November 13, 2011

Burma Campaign UK today sounded a note of caution about the pace of political change in Burma, and called on the international community not to move too fast to relax pressure on the Burmese government.

One year on from the release of Aung San Suu Kyi, leader of Burma’s democracy movement, most political prisoners remain in jail and human rights abuses have actually increased.

A series of reforms have taken place since July, and talks are taking place between Aung San Suu Kyi and the government, but while appearing dramatic in context of the usual situation in Burma, the reforms so far are a long way from deep and irreversible change.

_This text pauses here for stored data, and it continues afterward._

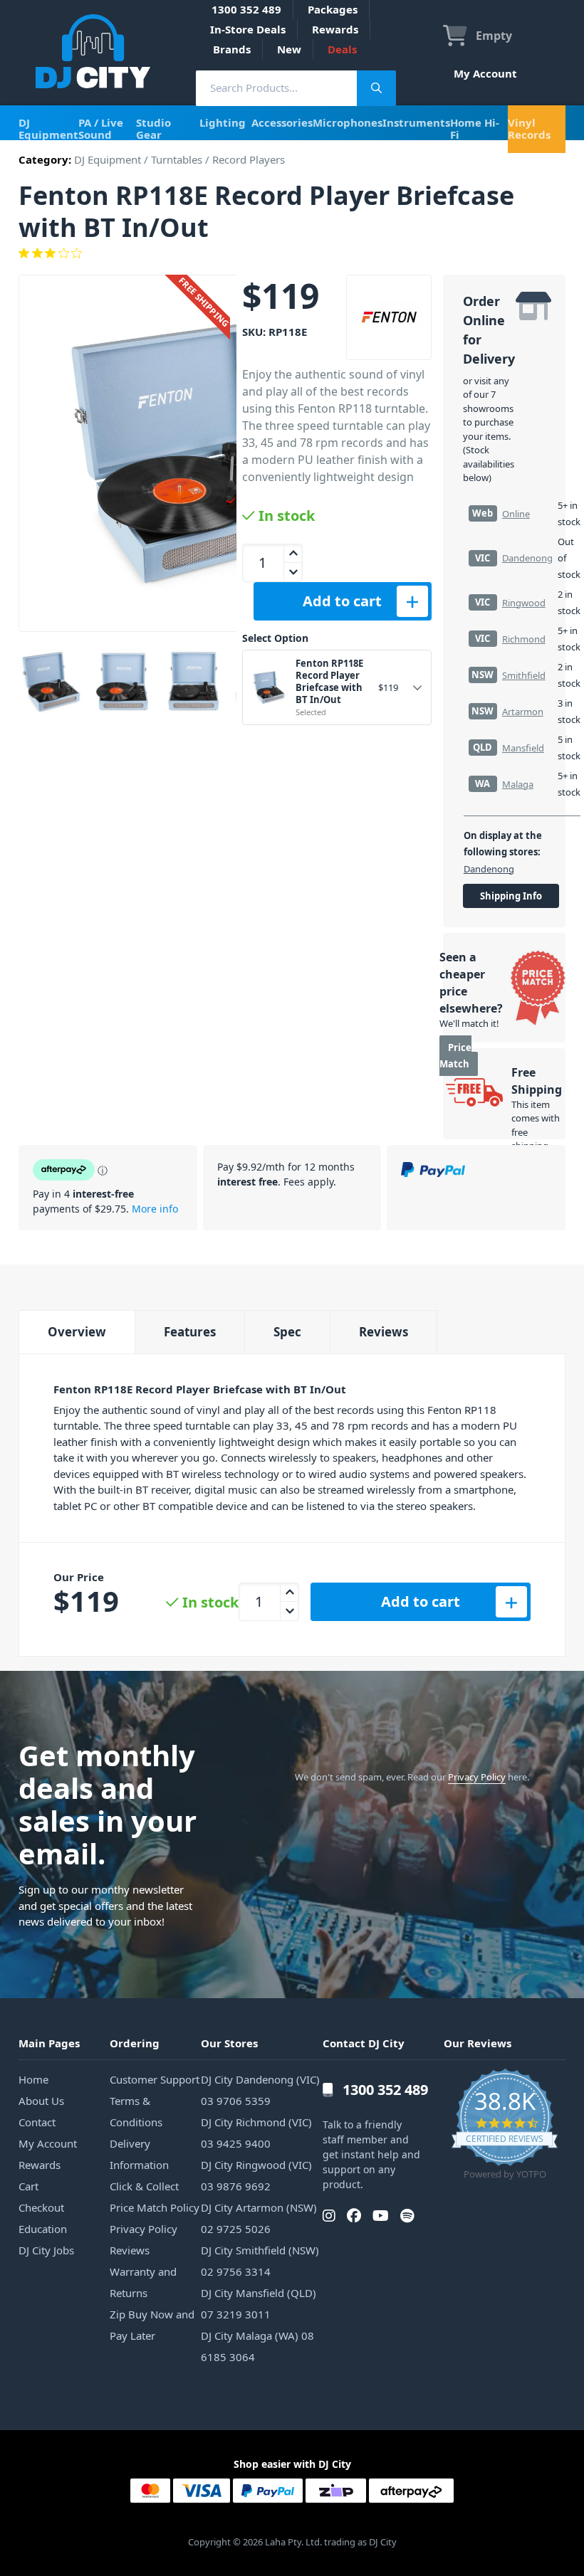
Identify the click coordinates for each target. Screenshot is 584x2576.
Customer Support (154, 2079)
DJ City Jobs (46, 2250)
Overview (77, 1332)
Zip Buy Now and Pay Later (152, 2325)
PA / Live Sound (100, 128)
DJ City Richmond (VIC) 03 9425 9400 (256, 2132)
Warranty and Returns (143, 2282)
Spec (287, 1332)
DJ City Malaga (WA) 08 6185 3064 (257, 2346)
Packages (333, 9)
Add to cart (342, 601)
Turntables (176, 159)
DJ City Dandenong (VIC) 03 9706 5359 (260, 2090)
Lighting (222, 122)
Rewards (335, 29)
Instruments (416, 122)
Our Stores (229, 2043)
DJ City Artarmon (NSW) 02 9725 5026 (259, 2218)
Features (190, 1332)
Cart (28, 2186)
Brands (232, 49)
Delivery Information (139, 2154)
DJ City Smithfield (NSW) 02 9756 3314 (260, 2261)
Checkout (41, 2207)
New (289, 49)
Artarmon (522, 711)
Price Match (455, 1055)
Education (43, 2229)
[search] (276, 87)
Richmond (524, 639)
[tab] (77, 1331)
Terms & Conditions (136, 2111)
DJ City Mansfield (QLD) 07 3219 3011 (258, 2303)
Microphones (347, 122)
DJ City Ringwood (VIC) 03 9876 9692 (256, 2175)
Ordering (135, 2043)
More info (155, 1208)
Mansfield (523, 747)
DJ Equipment (48, 128)
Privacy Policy (477, 1776)
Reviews (383, 1332)
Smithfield (524, 675)
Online (516, 513)
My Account (485, 73)
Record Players (248, 159)
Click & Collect (144, 2186)
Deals (342, 49)
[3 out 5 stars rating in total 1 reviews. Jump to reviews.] (292, 253)
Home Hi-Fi (474, 128)
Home (33, 2079)
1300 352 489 (246, 9)
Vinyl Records (529, 128)
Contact (37, 2122)
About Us (41, 2101)
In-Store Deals (248, 29)
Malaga (517, 784)
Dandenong (527, 557)
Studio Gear (153, 128)
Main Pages (49, 2043)
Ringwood (524, 602)
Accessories (282, 122)
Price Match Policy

“Small reforms such as a slight relaxation of media censorship, and lifting the ban on some websites, when only 0.3 percent of the population even have access to the internet, have to be balanced against almost 150,000 people in ethnic states fleeing attacks by the Burmese Army, the increased use of gang-rape against women and girls, and most political prisoners remaining in jail,” said Wai Hnin, Campaigns Officer at Burma Campaign UK.

In the excitement over the reforms implemented so far, the deteriorating human rights situation is being overlooked. In his September report to the UN General Assembly, Thomas Ojea Quintana, the UN Special Rapporteur on Human Rights in Burma, has reported: ‘…serious human rights violations, including attacks against civilian populations, extrajudicial killings, sexual violence, arbitrary arrest and detention, internal displacement, land confiscations, the recruitment of child soldiers and forced labour and portering.’

More than 200 political prisoners have been released, but this is around half the number Thein Sein’s predecessor, Than Shwe, released when he came to power. Prisoners continue to face torture and inhumane conditions. Many are still in remote jails to make it more difficult for family to visit and bring essential food and medicine, and political prisoners are routinely denied proper medical care. While the government officially denies political prisoners even exist, they privately admit that there are around 600 political prisoners. The real number is at least twice, possibly three times as many.

The Burmese government has also been praised for reforming the election law, which may allow the National League for Democracy (NLD) to re-register as a political party, and take part in by-elections. The NLD is expected to make a decision on 18th November. However, it was only 18 months ago that the old law was introduced. The government has a track record of taking one step back, then one step forward, and then being praised for the step forward despite the fact that no real progress has been made.

More political prisoners are expected to be released on Monday 14th November. Hundreds would need to be released just to take Burma back to the numbers of political prisoners before the Monk-led uprising in 2007.

“There is no doubt significant events have taken pace in the past year, that there is potential for change, and that the international community should respond positively when real change starts to happen, but we are not there yet,” said Wai Hnin “The increasing human rights abuses cannot be ignored. The reforms so far haven’t filtered down to reduce human rights abuses or make life better for ordinary people.”